Trump’s Plan to Siphon Money from Military for Wall Meets Resistance
VOA NEWS/Rob Garver
WASHINGTON — President Donald Trump’s decision last week to declare a national emergency related to the security of the Southwest border has created confusion and concern on military bases across the country, which could be facing unexpected cuts in funding for major construction projects and drug interdiction programs.
In all, the White House is planning to use authority given to the president in times of national emergencies to redirect $6.1 billion from the Pentagon’s budget to help fund more than 320 kilometers (200 miles) of the wall the president has promised to build on the southern border to stanch the flow of illegal immigrants and drugs. The money would come from the military construction budget ($3.6 billion) and a Department of Defense drug interdiction fund ($2.5 billion.)
The military construction budget, in particular, is a tempting target for the administration, but tapping into those funds is politically fraught. Unlike other money appropriated by Congress, which must be spent (or “obligated,” in budget-speak) in the year it is authorized, military construction funds can be spent over a period of five years. This means there are billions of dollars sitting in Pentagon accounts right now that haven’t been officially spent.
“To my knowledge it’s unprecedented, particularly in military construction,” said Stephen Ellis, executive vice president of Taxpayers for Common Sense, a government watchdog. “As opposed to some other accounts, every dollar in that has a target. Every dollar that is appropriated in military construction — there is no slush fund — is actually going to build a particular project on a particular installation at a particular time. There is a victim for every dollar that is taken from that account and directed to the wall.”

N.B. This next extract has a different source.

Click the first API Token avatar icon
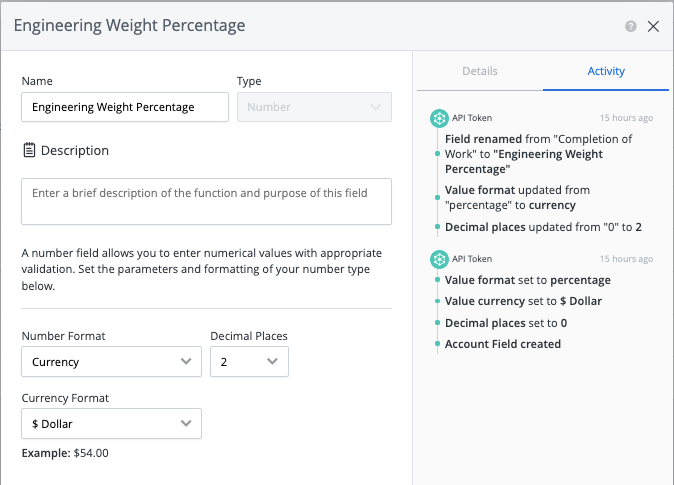 438,118
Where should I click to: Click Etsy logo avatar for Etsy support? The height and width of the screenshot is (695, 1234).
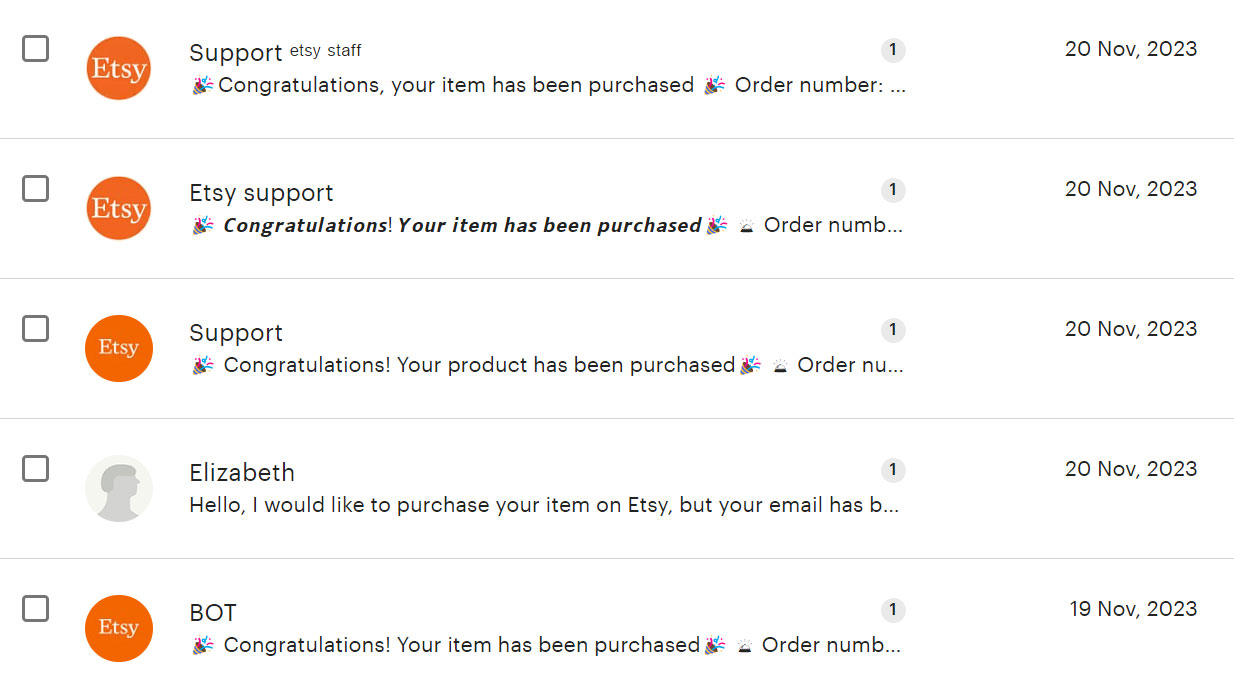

Redirecting that money to other purposes will have painful real-world effects on communities across the country that were expecting — even depending on — those funds being spent on contracts with local construction firms and other service providers. And all of those communities have members of Congress who carefully monitor federal spending in their districts, many of whom pride themselves on delivering such projects to their constituents.
In Kentucky, for example, more than $140 million in funding was on the books for Fiscal 2019, according to Department of Defense budget documents. That includes a $62 million project to fund a new middle school for the children of service members at Fort Campbell.
In an appearance on MSNBC’s Morning Joe Tuesday, Kentucky Democratic Congressman John Yarmuth, who chairs the House Budget Committee, criticized the president’s proposal.
“[T]hese are military families,” he said. “These are the kids of our soldiers, probably some of whom are at the border right now enforcing Donald Trump’s fallacious strategy.”
In Ohio, where construction, among other things, was expected to begin on a new intelligence production complex at Wright-Patterson Air Force Base and a new machine gun range at the Army National Guard’s Camp Ravenna, federal funding is now in doubt.
Ohio Republican Congressman Mike Turner, who said in a statement that he generally supports the president’s border strategy, nevertheless added, “I strongly believe securing our border should not be done at the expense of previously funded military construction projects.”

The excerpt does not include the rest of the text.